In Tennessee, Retainage Must Be Released within 90 Days, Despite Disputes

Retainage is a familiar term in the construction industry: Retainage is an agreed amount of a contract price that is retained by one party from another, with an assurance that the party will be paid once the job is completed.

Retainage is common in construction contracts and is generally between 5%-10%.

For example, the owner may withhold 5% of the contract amount, then, once the project has been completed/accepted, the owner will release that 5% to the general contractor.
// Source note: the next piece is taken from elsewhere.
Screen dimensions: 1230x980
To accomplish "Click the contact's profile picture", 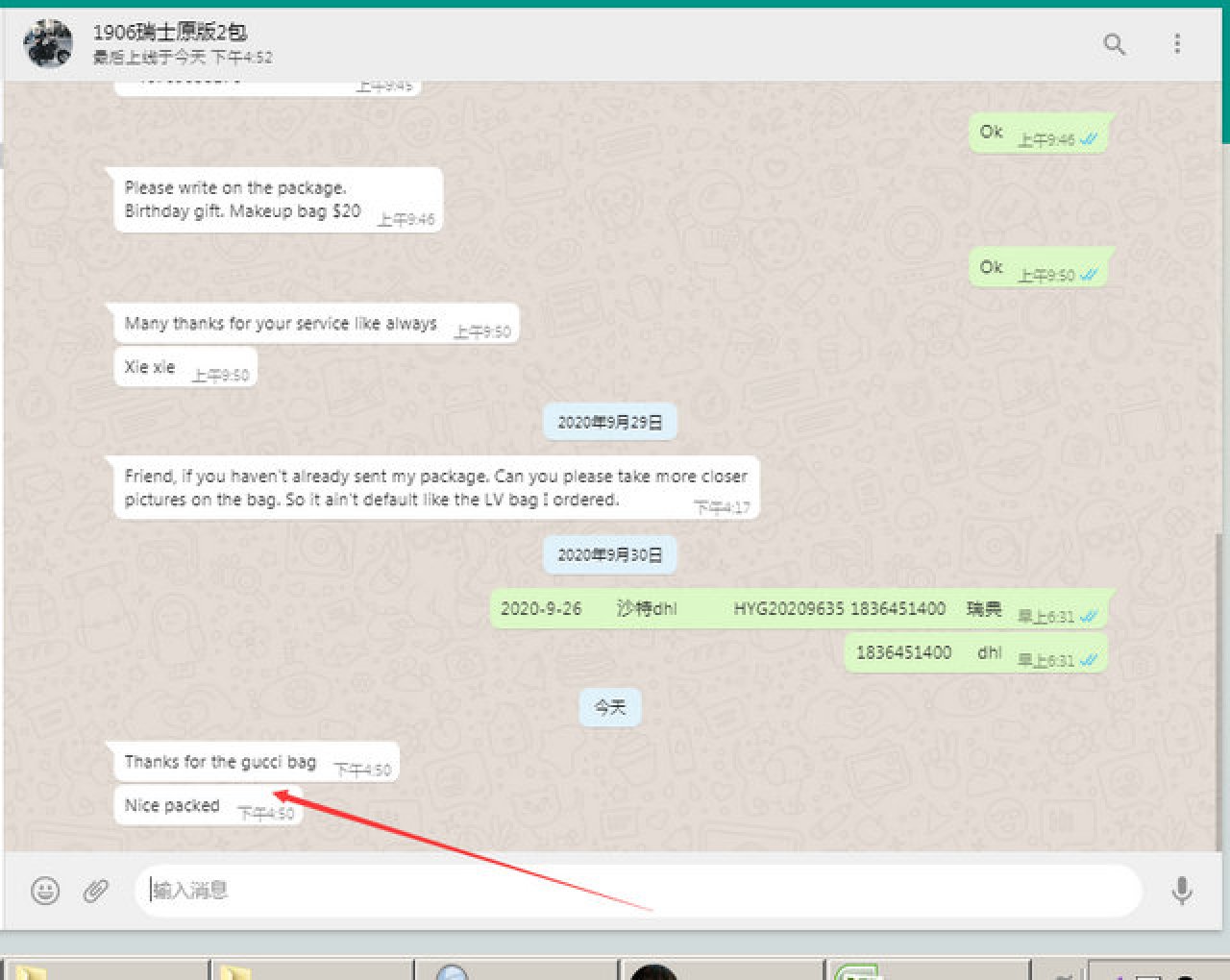I will click(48, 44).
Retainage is sometimes viewed as a bit of an insurance policy, or more aptly, it is leverage.

“…[T]he sole purpose of withholding retainage is to protect the project, so that if there is a dispute with the contractor, whether it is defective/incomplete work, or the project is late—assessment of delay or liquidated damages—retainage can and will be withheld from the contractor, used as leverage.” – David Taylor, author of What Lenders Need to Know

Many state statutes specifically address retainage. For example, Texas statute states the owner should withhold 10% retainage.
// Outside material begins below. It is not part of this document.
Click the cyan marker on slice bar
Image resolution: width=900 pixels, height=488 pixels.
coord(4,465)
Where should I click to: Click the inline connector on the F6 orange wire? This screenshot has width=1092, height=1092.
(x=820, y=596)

Sec. 53.101.  Required Retainage

(a)  During the progress of work under an original contract for which a mechanic’s lien may be claimed and for 30 days after the work is completed, the owner shall retain:

(1)  10 percent of the contract price of the work to the owner; or

(2)  10 percent of the value of the work, measured by the proportion that the work done bears to the work to be done, using the contract price or, if there is no contract price, using the reasonable value of the completed work.

In Tennessee, according to What Lenders Need to Know, retainage cannot exceed 5%, with a deadline provided for the release of the retainage. Per Taylor, retainage must be released within 90 days from substantial completion.

Taylor reviewed and addressed a specific Court of Appeals case which bucked the status quo on the release of retainage.

I admit, I would have assumed that releasing retainage would be conditioned on acceptance. Essentially, if the owner isn’t happy or if there is a dispute, the retainage would continue to be withheld until all issues are resolved.

Well, you know what happens when you assume…

Taylor states “The Court of Appeals ruled that, regardless of what the contract says about an owner withholding retainage, even if there is serious defective work which far exceeds the retainage amount, retainage must be released to the contractor within the 90-day period.”

Wait, does this mean what I think it means? Yes, Taylor warns “[B]e aware that even if there is a failed project, caused by the contractor, withheld retainage may have to be paid to that contractor.”

Now, this is based on a case in Tennessee, and, as you know, all states are different. But let it serve as a reminder to ensure familiarity with statutes for the states in which you furnish & if you are ever in doubt, seek a legal opinion.